Porto Viro: nuove destinazioni per i sacerdoti

Il vescovo di Chioggia Adriano Tessarollo ha recentemente disposto l’avvicendarsi di un certo numero di sacerdoti all’interno della Diocesi, interessandocosì anche le parrocchie del territorio portovirese.

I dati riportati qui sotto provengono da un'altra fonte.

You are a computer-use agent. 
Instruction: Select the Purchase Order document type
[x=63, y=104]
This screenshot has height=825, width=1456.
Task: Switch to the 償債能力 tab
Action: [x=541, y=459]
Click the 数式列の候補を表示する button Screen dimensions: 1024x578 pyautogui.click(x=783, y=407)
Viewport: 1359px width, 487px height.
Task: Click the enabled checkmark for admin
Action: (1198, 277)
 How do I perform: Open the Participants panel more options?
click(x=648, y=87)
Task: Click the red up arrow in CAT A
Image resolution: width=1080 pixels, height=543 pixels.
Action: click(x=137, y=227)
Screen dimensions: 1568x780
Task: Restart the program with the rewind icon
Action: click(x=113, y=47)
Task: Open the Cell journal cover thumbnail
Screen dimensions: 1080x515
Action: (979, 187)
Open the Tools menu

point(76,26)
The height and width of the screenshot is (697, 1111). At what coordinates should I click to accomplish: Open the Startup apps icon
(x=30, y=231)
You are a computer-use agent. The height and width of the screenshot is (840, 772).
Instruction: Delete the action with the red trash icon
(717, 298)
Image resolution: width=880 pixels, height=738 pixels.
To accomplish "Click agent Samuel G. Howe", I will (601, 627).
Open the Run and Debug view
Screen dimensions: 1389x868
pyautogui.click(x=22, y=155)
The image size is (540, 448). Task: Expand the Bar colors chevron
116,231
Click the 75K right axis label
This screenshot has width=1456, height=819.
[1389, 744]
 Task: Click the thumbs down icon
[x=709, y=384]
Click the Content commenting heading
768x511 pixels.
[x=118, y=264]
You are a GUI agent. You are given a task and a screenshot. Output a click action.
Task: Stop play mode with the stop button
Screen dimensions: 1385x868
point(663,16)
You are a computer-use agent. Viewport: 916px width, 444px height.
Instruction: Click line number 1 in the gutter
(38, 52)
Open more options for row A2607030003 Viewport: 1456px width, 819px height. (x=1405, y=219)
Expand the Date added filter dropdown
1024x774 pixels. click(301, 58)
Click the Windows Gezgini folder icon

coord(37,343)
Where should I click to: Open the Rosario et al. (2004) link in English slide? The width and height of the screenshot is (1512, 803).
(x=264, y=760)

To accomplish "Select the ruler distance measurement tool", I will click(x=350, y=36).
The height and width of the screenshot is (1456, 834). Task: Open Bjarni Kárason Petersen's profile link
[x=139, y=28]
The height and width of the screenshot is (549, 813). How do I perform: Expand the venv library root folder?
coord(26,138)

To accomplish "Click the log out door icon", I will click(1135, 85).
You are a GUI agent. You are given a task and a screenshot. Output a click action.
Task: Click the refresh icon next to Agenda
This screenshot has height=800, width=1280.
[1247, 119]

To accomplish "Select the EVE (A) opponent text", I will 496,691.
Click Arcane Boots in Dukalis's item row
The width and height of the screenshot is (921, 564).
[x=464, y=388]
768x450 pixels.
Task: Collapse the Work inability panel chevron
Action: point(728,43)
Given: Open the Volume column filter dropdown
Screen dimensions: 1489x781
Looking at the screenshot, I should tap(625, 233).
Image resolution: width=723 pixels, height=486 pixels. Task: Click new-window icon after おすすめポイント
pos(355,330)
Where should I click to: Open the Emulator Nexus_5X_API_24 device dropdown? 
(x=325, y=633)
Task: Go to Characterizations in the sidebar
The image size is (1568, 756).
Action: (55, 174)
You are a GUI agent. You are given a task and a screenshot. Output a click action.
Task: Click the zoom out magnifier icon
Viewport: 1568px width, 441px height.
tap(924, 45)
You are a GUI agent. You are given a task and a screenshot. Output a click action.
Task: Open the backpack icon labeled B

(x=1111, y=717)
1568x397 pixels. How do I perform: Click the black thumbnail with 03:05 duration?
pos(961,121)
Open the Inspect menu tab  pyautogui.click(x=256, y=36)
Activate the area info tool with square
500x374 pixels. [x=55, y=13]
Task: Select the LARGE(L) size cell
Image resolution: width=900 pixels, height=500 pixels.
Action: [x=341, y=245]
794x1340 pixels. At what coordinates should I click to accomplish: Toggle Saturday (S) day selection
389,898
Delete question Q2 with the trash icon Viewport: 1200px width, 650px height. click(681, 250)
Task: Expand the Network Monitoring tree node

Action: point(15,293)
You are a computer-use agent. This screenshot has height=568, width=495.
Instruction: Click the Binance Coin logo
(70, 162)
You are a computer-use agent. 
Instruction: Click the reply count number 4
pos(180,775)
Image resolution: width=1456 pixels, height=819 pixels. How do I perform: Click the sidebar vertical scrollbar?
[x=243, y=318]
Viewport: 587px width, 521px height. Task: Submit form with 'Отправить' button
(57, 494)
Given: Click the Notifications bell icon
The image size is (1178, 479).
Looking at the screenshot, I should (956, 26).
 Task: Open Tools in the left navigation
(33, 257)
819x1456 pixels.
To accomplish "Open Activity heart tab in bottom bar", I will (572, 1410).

Per quanto riguarda Porto Viro i cambiamenti saranno questi: Unità Pastorale Donada-Taglio di Donada-Fornaci: parroco don Stefano Donà, e collaboratore pastorale don Fabrizio Fornaro (risiederanno a Donada); Unità Pastorale San Bartolomeo-Ca’ Cappellino- Mea: parroci “in solidum”, don Alfonso Boscolo (Moderatore) e don Giuseppe Cremonese. Don Renato Feletti attualmente parroco di Donada andrà all’Unità Pastorale Rosolina, Volto, Villaggio Norge, Albarella, mentre don Marco Zancanella, attualmente a Taglio di Donada, sarà invece parroco di Ca’ Bianca e San Gaetano di Cavarzere.

A corredo delle scelte, Tessarollo ha scritto: “Cari sacerdoti e fedeli della Chiesa diocesana di Chioggia, devo anche quest’anno adempiere a uno dei doveri, non certamente dei meno lievi, di provvedere all’affidamento di parrocchie o di altri servizi diocesani ai nostri sacerdoti. So che ogni cambiamento può suscitare, sia nei sacerdoti coinvolti come anche nelle comunità che lasciano o che accolgono, disagio, perplessità, paure, attese e speranze. Lasciare persone, amicizie, collaboratori, progetti e programmi è sempre un sacrificio. Iniziare nuovi rapporti e nuovi progetti e programmi è pure fatica, specie se non si è più in giovane età. Le scelte fatte sono frutto di dialogo con gli interessati, ma alla fine accolte, pur con spirito di disponibilità e obbedienza. Per quanto riguarda le comunità, sono disponibile a incontrare i Consigli pastorali, sapendo che tutte le motivazioni, dato il carattere personale, non potranno essere comunicate. Ringrazio tutti i sacerdoti coinvolti in queste nuove assunzioni di responsabilità. Ho tenuto anche conto delle indicazioni riguardanti il ‘novennio’, anche se qualcuno l’aveva passato o non vi era strettamente tenuto”.

Aggiungendo anche: “Attraverso la scelta ‘in solidum’, e non solo, ho inteso riproporre l’invito ad accogliere gli orientamenti magisteriali conciliari e postconciliari che sollecitano la forma di vita comune dei presbiteri e il suo significato e pratica, anche se vi possono essere altre forme di attuarla”. Nell’augurare buon lavoro, il vescovo Adriano ha concluso: “Solitamente nel mese di settembre è bene che ciascuno prenda dimora e servizio nella nuova destinazione, accordandosi con i relativi confratelli”.